Obermars smirked and bent down to the floor to retrieve his clothes. He didn’t want to look at her because right then she was lovelier than he had ever seen her. He didn’t know if that was because she was naked or because he knew there was no chance with her. This was the one and only time he would ever see her this way. His longing and sense of utter defeat were equal. Her face glowed in the soft light of the room, the whiteness of the rumpled sheets contrasting with her tan skin.

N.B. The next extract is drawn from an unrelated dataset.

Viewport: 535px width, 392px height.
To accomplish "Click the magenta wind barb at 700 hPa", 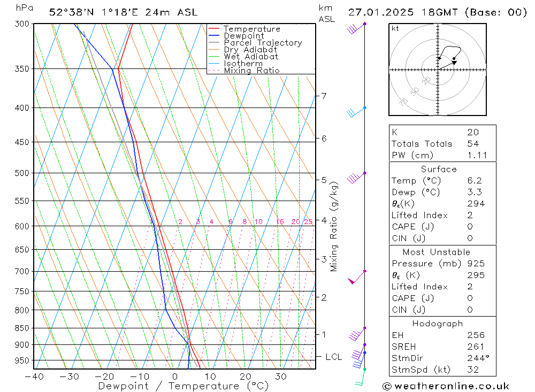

“You look like a piece of toast,” he said, looking for his second sock. He had nothing else to lose. He could say whatever he wanted now.

“Like what?” She slowly sat up but did nothing to hide her body. He thought she would cover it after what had just happened between them and her wish to leave.

“Like a piece of toast. Your skin against those sheets. You look like a piece of golden toast on a white plate.”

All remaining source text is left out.